My initial appreciation of competition developed along with my love of basketball. Through twenty years of high school, college, and pro ball, I learned the core values that have guided my life. I wrote about these in my 1998 book, Values of the Game. While I can no longer play like I once did when the Knicks were winning national championships, I still experience great joy from most of my basketball memories.
After my life in professional sports, I went on to a life in politics and public service. I won a United States Senate seat three times and eventually lost a Presidential campaign. Of course, I much prefer winning to losing, but when I gave my best, I never regretted having competed.
As a Senator, I worked hard for Title IX to make sure girls and women in educational institutions have as many opportunities to benefit from sports competition as guys like me. Sports competition can provide powerful learning opportunities, and knowing how to compete fairly and respectfully, with an eye toward excellence, can enrich our lives. During my 18 years in the Senate and now in my business career, my appreciation for competition broadened as I saw it stir innovations in science, engineering, education, commerce, and communications.
But there is a shadow side to competition as well. In fact, I left the Senate in 1996, deciding not to run for a fourth term, in part because I concluded that American politics had become a form of competition run amuck. Rather than competing over what ideas would serve our country best, we spent far too much of our time contesting over money and producing negative sound bites. The search for truth and the common good was too often sacrificed to political expediency and narrow self-interest.

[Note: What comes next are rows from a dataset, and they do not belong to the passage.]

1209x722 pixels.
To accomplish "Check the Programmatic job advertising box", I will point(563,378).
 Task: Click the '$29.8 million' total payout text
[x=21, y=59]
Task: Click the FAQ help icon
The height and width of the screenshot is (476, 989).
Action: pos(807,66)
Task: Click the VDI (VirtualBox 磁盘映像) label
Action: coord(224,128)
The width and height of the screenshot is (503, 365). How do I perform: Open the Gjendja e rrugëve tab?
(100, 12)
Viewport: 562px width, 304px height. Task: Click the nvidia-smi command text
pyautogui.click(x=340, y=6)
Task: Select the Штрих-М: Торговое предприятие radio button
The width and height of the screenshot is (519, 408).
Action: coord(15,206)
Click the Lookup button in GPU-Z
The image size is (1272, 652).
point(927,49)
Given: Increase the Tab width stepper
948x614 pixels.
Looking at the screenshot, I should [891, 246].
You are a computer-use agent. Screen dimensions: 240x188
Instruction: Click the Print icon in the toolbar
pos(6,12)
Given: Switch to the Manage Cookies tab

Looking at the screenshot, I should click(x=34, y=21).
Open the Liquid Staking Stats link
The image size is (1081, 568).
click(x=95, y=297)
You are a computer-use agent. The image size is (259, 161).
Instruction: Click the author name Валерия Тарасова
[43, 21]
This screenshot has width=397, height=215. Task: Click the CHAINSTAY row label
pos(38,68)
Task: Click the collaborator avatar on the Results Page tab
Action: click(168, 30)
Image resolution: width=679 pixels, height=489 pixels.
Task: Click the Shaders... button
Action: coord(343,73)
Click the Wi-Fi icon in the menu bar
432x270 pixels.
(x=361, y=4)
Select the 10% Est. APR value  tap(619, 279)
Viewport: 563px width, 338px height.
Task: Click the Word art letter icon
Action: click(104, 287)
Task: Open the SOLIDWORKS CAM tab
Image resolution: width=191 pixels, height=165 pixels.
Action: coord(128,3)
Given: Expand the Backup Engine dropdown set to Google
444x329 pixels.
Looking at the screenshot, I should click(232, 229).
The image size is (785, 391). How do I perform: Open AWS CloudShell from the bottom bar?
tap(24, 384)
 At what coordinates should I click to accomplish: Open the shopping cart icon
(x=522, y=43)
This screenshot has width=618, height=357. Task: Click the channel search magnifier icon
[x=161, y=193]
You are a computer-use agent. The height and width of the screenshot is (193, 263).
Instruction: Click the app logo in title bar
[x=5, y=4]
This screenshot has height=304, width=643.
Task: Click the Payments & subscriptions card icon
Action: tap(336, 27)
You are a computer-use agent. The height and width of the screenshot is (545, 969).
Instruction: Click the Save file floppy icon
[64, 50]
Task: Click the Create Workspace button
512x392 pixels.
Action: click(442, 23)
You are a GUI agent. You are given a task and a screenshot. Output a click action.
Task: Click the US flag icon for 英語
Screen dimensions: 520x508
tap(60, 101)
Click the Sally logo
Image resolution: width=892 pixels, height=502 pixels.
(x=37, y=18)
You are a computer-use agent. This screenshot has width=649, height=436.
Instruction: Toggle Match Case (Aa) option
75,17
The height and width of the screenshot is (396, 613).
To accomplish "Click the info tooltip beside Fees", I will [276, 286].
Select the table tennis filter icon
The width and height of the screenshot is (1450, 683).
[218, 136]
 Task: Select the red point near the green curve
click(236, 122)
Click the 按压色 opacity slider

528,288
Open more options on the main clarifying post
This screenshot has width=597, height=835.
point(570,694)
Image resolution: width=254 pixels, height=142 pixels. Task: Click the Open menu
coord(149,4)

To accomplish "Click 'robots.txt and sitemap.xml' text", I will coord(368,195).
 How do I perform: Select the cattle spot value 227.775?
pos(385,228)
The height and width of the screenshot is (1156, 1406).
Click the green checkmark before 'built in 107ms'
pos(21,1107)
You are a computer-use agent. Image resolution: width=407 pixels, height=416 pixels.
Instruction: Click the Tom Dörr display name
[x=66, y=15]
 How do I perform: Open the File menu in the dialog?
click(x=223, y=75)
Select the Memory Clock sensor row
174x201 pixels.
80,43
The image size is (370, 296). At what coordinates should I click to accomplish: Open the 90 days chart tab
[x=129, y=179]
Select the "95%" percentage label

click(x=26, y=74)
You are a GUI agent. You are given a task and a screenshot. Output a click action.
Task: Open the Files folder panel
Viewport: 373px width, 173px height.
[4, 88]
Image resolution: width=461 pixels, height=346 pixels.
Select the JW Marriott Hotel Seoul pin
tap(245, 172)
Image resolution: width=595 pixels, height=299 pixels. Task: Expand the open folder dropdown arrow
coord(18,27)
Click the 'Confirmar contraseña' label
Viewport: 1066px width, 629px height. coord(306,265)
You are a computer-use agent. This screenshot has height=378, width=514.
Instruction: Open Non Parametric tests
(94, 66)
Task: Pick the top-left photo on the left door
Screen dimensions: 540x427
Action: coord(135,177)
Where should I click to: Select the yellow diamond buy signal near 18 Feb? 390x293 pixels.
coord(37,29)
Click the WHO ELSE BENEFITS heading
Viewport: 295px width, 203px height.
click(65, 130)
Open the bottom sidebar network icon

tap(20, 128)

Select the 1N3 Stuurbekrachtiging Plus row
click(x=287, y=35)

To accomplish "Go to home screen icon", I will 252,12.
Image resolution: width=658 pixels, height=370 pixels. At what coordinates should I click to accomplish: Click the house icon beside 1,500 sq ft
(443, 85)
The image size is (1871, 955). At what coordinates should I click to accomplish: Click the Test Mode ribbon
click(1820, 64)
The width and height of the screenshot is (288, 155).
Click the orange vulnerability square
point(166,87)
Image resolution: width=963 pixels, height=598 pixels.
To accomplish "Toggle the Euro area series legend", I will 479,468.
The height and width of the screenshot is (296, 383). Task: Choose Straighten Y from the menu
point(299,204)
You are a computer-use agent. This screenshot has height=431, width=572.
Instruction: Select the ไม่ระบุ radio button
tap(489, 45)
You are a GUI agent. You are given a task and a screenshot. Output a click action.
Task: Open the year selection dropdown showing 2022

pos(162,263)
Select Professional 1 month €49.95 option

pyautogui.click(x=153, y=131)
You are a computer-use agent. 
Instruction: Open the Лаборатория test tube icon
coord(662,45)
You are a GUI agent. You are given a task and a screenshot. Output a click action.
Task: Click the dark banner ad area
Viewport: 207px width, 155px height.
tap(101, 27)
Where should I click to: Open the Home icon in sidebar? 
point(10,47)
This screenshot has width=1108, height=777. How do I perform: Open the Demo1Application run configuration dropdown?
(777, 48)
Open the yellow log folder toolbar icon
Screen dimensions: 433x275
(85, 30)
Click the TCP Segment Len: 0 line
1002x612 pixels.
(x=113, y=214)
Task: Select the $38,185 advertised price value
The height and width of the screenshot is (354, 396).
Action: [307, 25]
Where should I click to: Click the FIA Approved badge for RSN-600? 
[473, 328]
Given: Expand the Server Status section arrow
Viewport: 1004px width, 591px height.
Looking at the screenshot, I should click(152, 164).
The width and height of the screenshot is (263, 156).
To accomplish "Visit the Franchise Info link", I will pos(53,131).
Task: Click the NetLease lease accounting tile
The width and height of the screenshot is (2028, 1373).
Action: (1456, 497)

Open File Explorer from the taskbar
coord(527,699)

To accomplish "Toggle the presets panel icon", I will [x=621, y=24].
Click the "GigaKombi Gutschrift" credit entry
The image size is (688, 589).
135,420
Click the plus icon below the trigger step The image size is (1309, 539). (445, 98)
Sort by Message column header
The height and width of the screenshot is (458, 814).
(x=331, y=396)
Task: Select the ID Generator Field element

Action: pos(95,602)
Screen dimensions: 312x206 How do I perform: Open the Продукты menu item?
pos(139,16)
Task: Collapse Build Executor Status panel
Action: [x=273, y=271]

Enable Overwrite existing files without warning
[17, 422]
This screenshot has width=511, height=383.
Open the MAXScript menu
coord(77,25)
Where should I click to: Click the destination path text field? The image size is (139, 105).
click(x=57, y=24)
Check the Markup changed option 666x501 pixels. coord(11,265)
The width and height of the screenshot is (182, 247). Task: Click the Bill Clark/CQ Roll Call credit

Competition can bring out our worst, as well as our best. I have seen it on the basketball court and I’ve seen it in the halls of government. David Shields and Brenda Bredemeier, the authors of this book, are keenly aware of both the potentials and pitfalls of competition in all parts of our society.
I first met the book’s authors when I was the guest speaker at a banquet sponsored by the Mendelson Center for Sports, Character, and Community at the University of Notre Dame. They were the founders and co-directors of the center and were widely regarded as leading scholars in the field of sport psychology, particularly as it relates to character development. This book is an extension of that work and it is a pleasure for me to write its forward.
True Competition is a powerful book. The authors clearly separate competition from a destructive look-alike, which they call decompetition, as well as its qualities and causes. By separating the concepts of true competition from decompetition, they present a compelling explanation that helps to clarify when and why contests result in bad outcomes, rather than good.
But David and Brenda don’t just offer analyses. They also offer solutions. They structure the major portion of the book as a kind of field guide that features "distinguishing marks" of true competition and decompetition, identifies threats to competition, and presents leadership strategies to promote the best that competition has to offer. They root their interpretation in the facts of real life.
I have known the upsides and the downsides of competition, and I appreciate True Competition because it has helped me gain deeper insight into my own experiences. More importantly, I feel better equipped to create and sustain the most positive and productive forms of competition in ways that benefit everyone-my family, my work associates, our country, and our world. I want as many as possible to benefit from competitive experiences that fuel excellence and the kind of lasting enjoyment and satisfaction that I have found.
I hope that, like me, you find this thought-provoking book both enjoyable and useful. It is one of the few books that is equally suited for both scholars and practitioners, and for those who work with children and those who work with professionals. Whatever your position or vocation, it can help you turn competition into a positive force. Whether you are a coach or an athlete, an educator or a parent, a businessperson or a politician, or just a curious reader, True Competition can help you and those you work with rise to new levels of excellence and enjoyment.